SCHMITZ: Iran's ambassador to the U.N. called this an illegal move and accused the U.S. of trying to use the U.N. to advance its political agenda. What's your response to that?

THOMAS-GREENFIELD: Well, the agenda that we have in the U.N. is to protect people around the world. And in this case, it is to send a message to the women of Iran that the organization created to protect women will not allow a country that is actually killing women to be a part of that organization.

SCHMITZ: Now, Iran is not the only nation on this commission with a poor record on women's rights. Pakistan and Somalia are also on the panel, among others. Why single out Iran?

THOMAS-GREENFIELD: Right now as we speak, Iranian women are being killed in the street. A young man who protested in support of these women, he's been threatened with execution. And so this is what we're working on today. We do know that there are other countries that have issues. And we will continue to push for change in those countries. Afghanistan, for example - Afghanistan is not represented by the Taliban on the commission. So Afghanistan is certainly a country that we need to be focused on. And we are focused - laser focused, in fact - on protecting the women of Iran - of Afghanistan.

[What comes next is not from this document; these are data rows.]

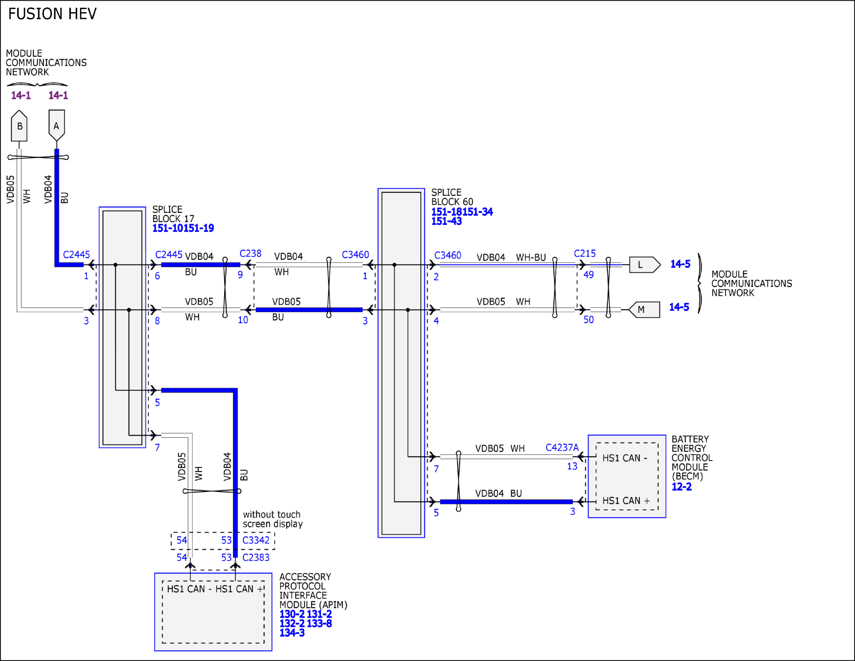855x661 pixels.
Task: Select the APIM module box
Action: [213, 612]
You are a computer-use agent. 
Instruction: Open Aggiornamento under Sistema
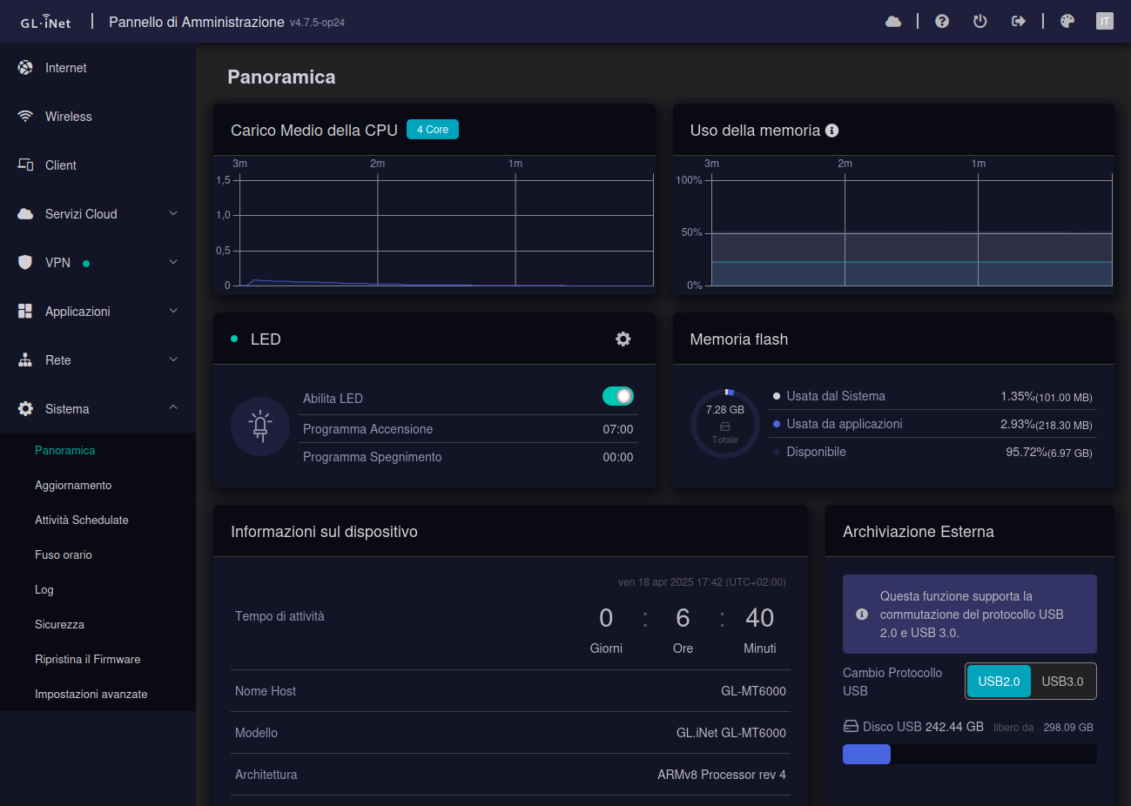point(73,486)
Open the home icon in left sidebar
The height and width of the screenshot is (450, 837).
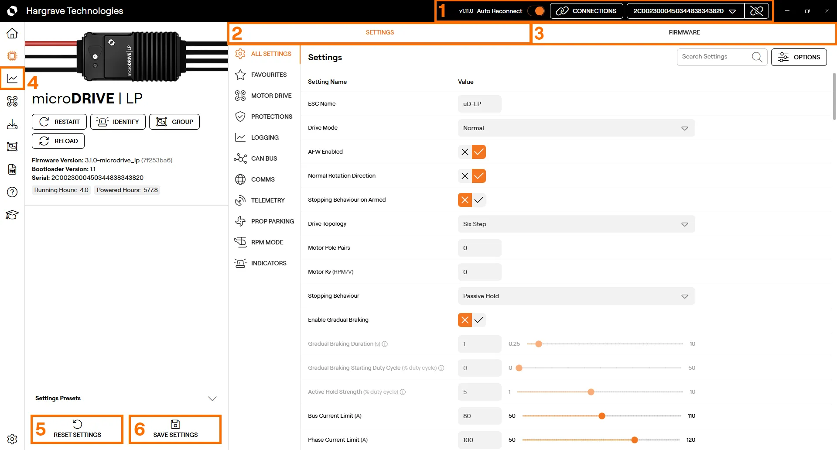12,33
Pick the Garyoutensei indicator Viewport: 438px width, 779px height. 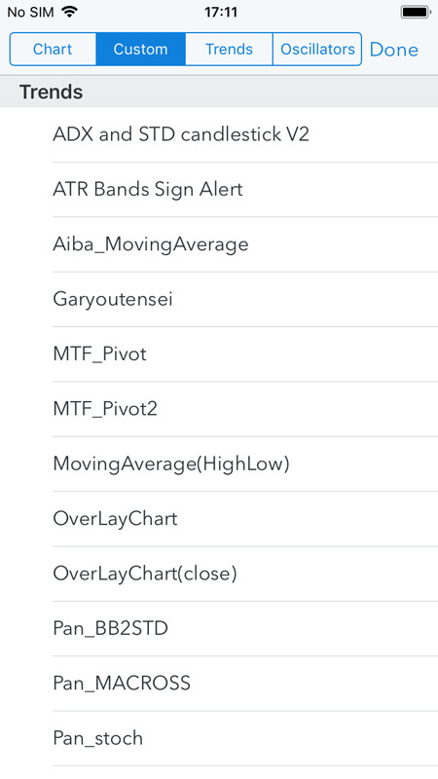click(219, 300)
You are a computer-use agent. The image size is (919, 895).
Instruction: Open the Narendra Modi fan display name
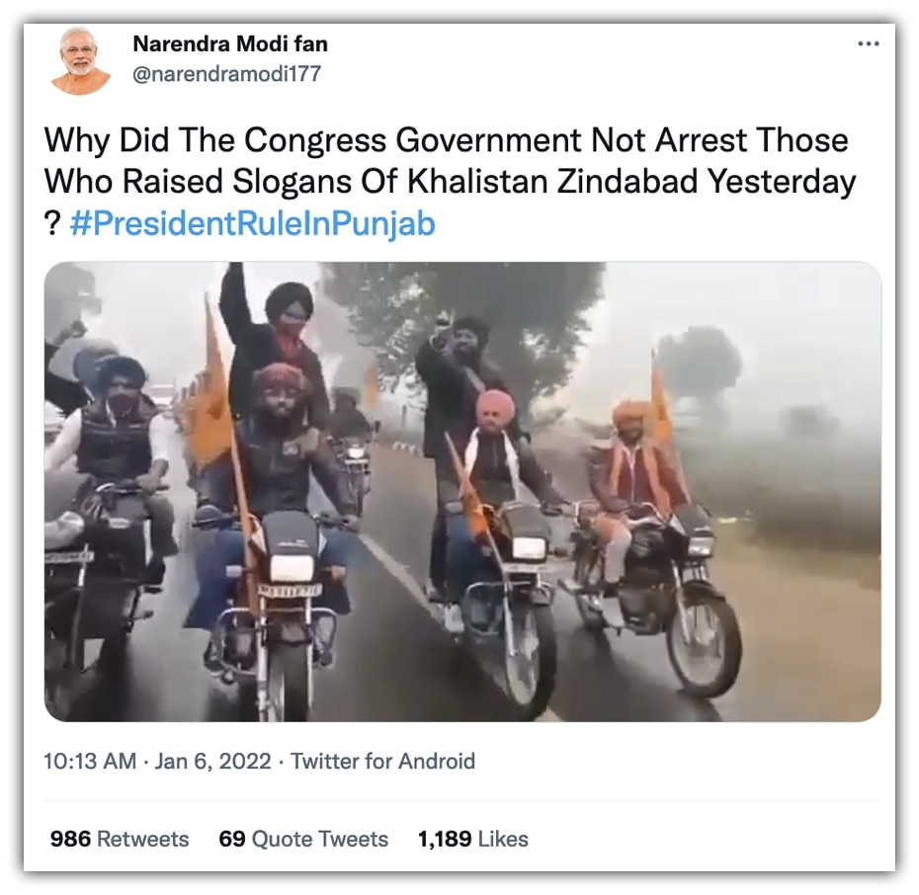pos(229,44)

SCHMITZ: Now, some diplomats say they're worried that this is a slippery slope, that the U.S. may use more exclusionary tactics within the U.N. and target others. Is that a valid concern?

THOMAS-GREENFIELD: You know, we have heard those complaints. But, look; this is the right time to do what we're doing as it relates to Iran. And we have made that very, very clear. It's the right thing to do. And I think all of these countries know that this is the right thing to do. And that's my response. We need to do right by Iranian women.

SCHMITZ: Linda Thomas-Greenfield, U.S. ambassador to the United Nations, we appreciate your time this morning.